AUSGANGSTEXT

::::::::::

Wer die Globalisierung der heiligen Tinte erkunden will, bittet um eine Audienz bei Ajan Noo Kanpai. Der Tattoo-Meister ist der prominenteste Vertreter seiner Zunft, er hat viele asiatische Stars tätowiert. Aber keine Kundin hat ihn so bekannt gemacht wie Angelina Jolie. 2003 fragte sie ihn, ob sie ein Sak Yant aus seiner Hand bekommen könne. Der Meister beriet sie und machte sich an die Arbeit. Die Fotos ihres Rückens gingen um die Welt, seither muss sich Meister Noo um Kundschaft keine Sorgen machen. Noch zwei weitere Male hat er Jolie tätowiert, 2004 und im Februar 2016, als die Schauspielerin für ihren neuen Film in Kambodscha arbeitete. Brad Pitt war auch dabei.

Meister Noo empfängt im Norden Bangkoks. Hinter dem Tor parken teure Limousinen, von denen es allerdings heißt, dass sie nicht alle dem Meister gehörten. Über eine Wendeltreppe steigt man hinauf in einen großen Saal. Viel Licht, weiße Fliesen, gerahmte Fotos, Buddhas hinter Glas. Und überall goldene Masken, die Pho Khae zeigen, den Eremiten aus der indischen Mythologie. Viele Meister berufen sich auf seine spirituelle Kraft. Und so wachen links und rechts zwei riesige Einsiedler-Statuen über die Arbeit von Ajan Noo. Ganz in Weiß gekleidet, hat sich der Meister in der Mitte auf einer flachen Bank niedergelassen. Er arbeitet im Lotussitz.

Gleich wird Noo erzählen, von der Kraft des Sak Yant, vom richtigen Weg im Leben. Und auch von Angelina Jolie und Brad Pitt. Weil sich die Filmstars nun aber scheiden lassen, ist das ein heikles Thema, das er mit größter Vorsicht behandeln wird. Vorher bittet er noch kurz um Geduld. Er möchte erst das Tattoo für eine Kundin fertig machen. Vor ihm kniet eine junge Vietnamesin. Die Hand des Meisters führt den Stab mit der Nadel, die Frau ist tapfer, verzieht nur selten das Gesicht. 15 Minuten dauert das Tätowieren am oberen Rücken. Dann dreht sich die Frau um, Noo segnet sie, indem er weiße Paste auf ihre Stirn pinselt. Macht 38 000 Baht - tausend Euro.

::::::::::

DATENAUSZUG
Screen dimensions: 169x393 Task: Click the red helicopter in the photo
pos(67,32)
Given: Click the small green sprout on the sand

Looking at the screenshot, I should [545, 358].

::::::::::

ZU ERLEDIGENDE AUFGABEN
a. Geben Sie aus dem Ausgangstext den Abschnitt von „Gleich wird Noo“ bis einschließlich „Baht - tausend Euro.“ wortgetreu aus.
b. Welchen Preis nennt der Ausgangstext für das Tattoo der jungen Vietnamesin?
c. Führen Sie den Text über den Tätowiermeister Ajan Noo Kanpai im Anschluss an seinen letzten Satz weiter.

ANTWORTLISTE
a.
Gleich wird Noo erzählen, von der Kraft des Sak Yant, vom richtigen Weg im Leben. Und auch von Angelina Jolie und Brad Pitt. Weil sich die Filmstars nun aber scheiden lassen, ist das ein heikles Thema, das er mit größter Vorsicht behandeln wird. Vorher bittet er noch kurz um Geduld. Er möchte erst das Tattoo für eine Kundin fertig machen. Vor ihm kniet eine junge Vietnamesin. Die Hand des Meisters führt den Stab mit der Nadel, die Frau ist tapfer, verzieht nur selten das Gesicht. 15 Minuten dauert das Tätowieren am oberen Rücken. Dann dreht sich die Frau um, Noo segnet sie, indem er weiße Paste auf ihre Stirn pinselt. Macht 38 000 Baht - tausend Euro.

b. 38 000 Baht, also tausend Euro.

c.
Die Palette magischer Tattoos und deren Kosten variieren von Meister zu Meister

Die Palette magischer Tattoos variiert von Meister zu Meister, die Kosten auch. Man darf ohne Übertreibung behaupten, dass sich der Ruhm für Meister Noo ausgezahlt hat. Er bestreitet es nicht, er steht zu seinen Preisen. "Und ich versteuere mein Einkommen ordentlich", sagt er, was man nicht von allen behaupten könne. Man hört es durchklingen, es geht nicht immer harmonisch zu in dieser Zunft.

Nicht nur Mönche stechen Sak Yant, auch Laien können das. Die Kunst wird vom Meister auf seine Schüler übertragen. Ajan Noo war auch mal Mönch, aber es ist lange her. Er wuchs auf in einer Gegend, in der es viel Gewalt gab. Bevor er ins Kloster ging, war er Mitglied einer Gang, sie nannten ihn Noo, den Hooligan. Ständig gab es Reibereien. Und so kam er auf die Idee zu testen, ober er sich nicht durch magische Objekte oder Gebete schützen könne. Weil er auch Kämpfe gegen Stärkere unversehrt überstand, kamen bald viele zu ihm und wollten, dass er sie beschützt. Als es Ärger mit der Polizei gab, versprach seine Mutter, ihn ins Kloster zu schicken. Noo wurde Mönch. Dort begann er das Tätowieren. Er stieg auf, sollte schließlich ein Kloster leiten. Aber Noos Leidenschaft war das Sak Yant. Als Abt erwarteten ihn andere Aufgaben. So verließ er das Kloster, um ein Studio aufzumachen. Der Ruf seiner Tattoos hatte sich längst verbreitet.

"Um ein guter Buddhist zu sein, braucht man keine Tattoos"

Und was sagt der Meister nun zu seinen prominentesten Kunden, Angelina Jolie und Brad Pitt? Auf Noos Website hat man folgenden Satz gefunden: "Dieselbe Tinte wurde bei beiden benutzt, um sie symbolisch als Mann und Frau zusammenzubinden." Nun ist es aber so, dass sich die beiden scheiden lassen. Ja, er wisse schon, dass das Fragen aufwerfe, sagt Noo. "Aber dieser Satz ist die offizielle Version." Und die inoffizielle? Bleibt unter Verschluss. Werden jetzt nicht viele denken, dass sein Tattoo gar nicht gewirkt hat? Nein, so dürfe man das nicht sehen, sagt Noo. Wichtig sei, dass das Tattoo die beiden spirituell verbinde. Scheidung hin oder her.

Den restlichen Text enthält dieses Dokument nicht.